Here’s a list of six essential fall gardening tasks to finish before the snow flies to ensure your garden will be the apple of your eye come spring. It’s not time to hang up your garden gloves until the last tasks of the season are performed.
1. Evaluate Your Garden
Many of you were out in your garden more than ever before, so it’s the perfect time to take a look from a fresh perspective. What worked? What didn’t? What will your garden look like when you have less time? Start a list now that you can use next spring and summer when you shop.
- Which plants should be divided?
- Which plants should be moved to a different spot so they’ll perform better?
- Where will you spend the most time and what are the views from there?
- Do you have room for annuals? You should. This brings added color and interest in a way that perennials and shrubs just can’t.
2. Plan for Seasonal Color
Fall is a great time to plan space in your garden for seasonal color. If you have an empty spot, or some plants that didn’t make it, leave room for annuals and tropicals. Add some pots to your deck or patio to incorporate annuals as well.
3. Fall is for Planting
The nights are getting crisper, but the soil is still warm and the moisture plentiful. Cool air along with warm soil temperatures promote healthy root growth in plants. Take advantage of end of season sales – there’s still plenty of variety out there! Give the roots 6 weeks to settle in before a hard frost.
4. Plant Spring Blooming Bulbs
Plan on planting spring bulbs such as hyacinths, tulips and daffodils now. Pair them with perennials so that as their foliage fades, the perennials will hide them. If squirrels or chipmunks are a problem, spray the bulbs with animal repellent before you plant to help prevent them from digging them up.

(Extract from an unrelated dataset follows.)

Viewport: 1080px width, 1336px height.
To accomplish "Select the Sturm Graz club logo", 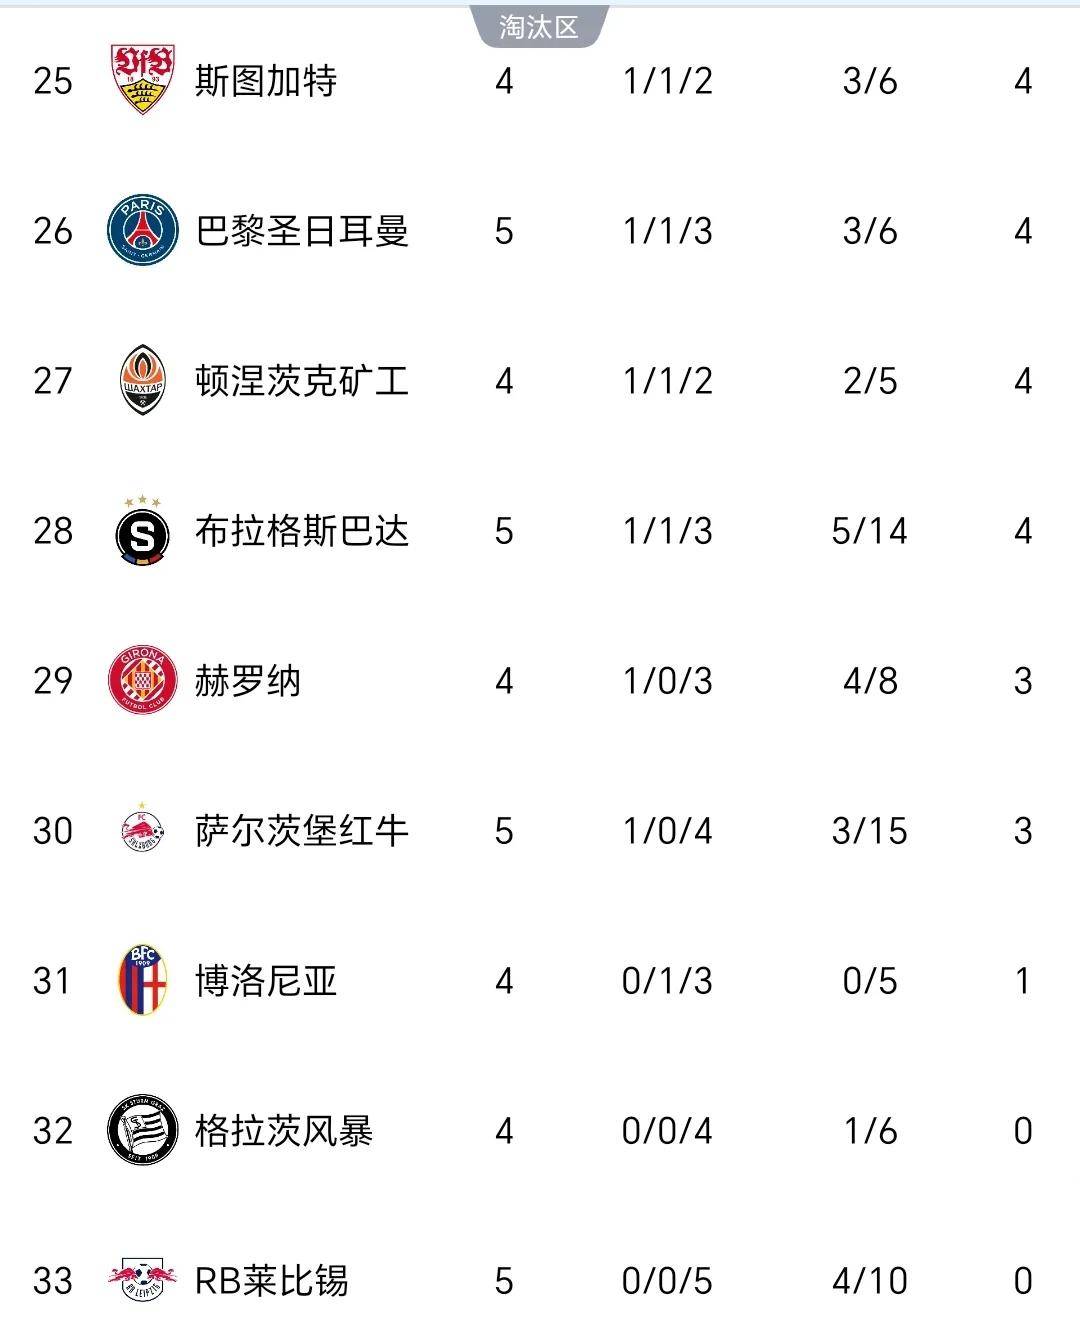I will click(143, 1130).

5. Cut Selected Perennials Back
This time of year some perennials start to go dormant before others. It’s a good idea to cut back faded foliage now to keep your garden looking its best. Cut them right back to the ground. Slugs lay their eggs in dormant foliage, so removing it will cut down on slug problems in the future. Don’t cut back woody perennials such as lavender, butterfly bush (Buddleia) Russian sage (Perovskia) or rose mallow (Hibiscus). Evergreen or semi evergreen perennials such as coral bells (Heuchera), creeping phlox (Phlox subulata) and red hot poker (Kniphofia) should also be left up. Leave up some perennials that have winter interest such as ornamental grasses, False Indigo (Baptisia), Coneflower (Echinacea -birds love this), stonecrop (Sedum), or ornamental onion (Allium) and of course, lenten rose (Helleborus).
Dispose of Diseased Foliage
Composting is great, but not when it comes to disease. Regardless of how hot your compost pile gets, it’s definitely not a good idea to compost diseased foliage. Pathogens can breed over winter and start the cycle all over again next year. This is also true even if you don’t compost. When taking care of your fall garden cleanup, it’s very important to remove all diseased leaves.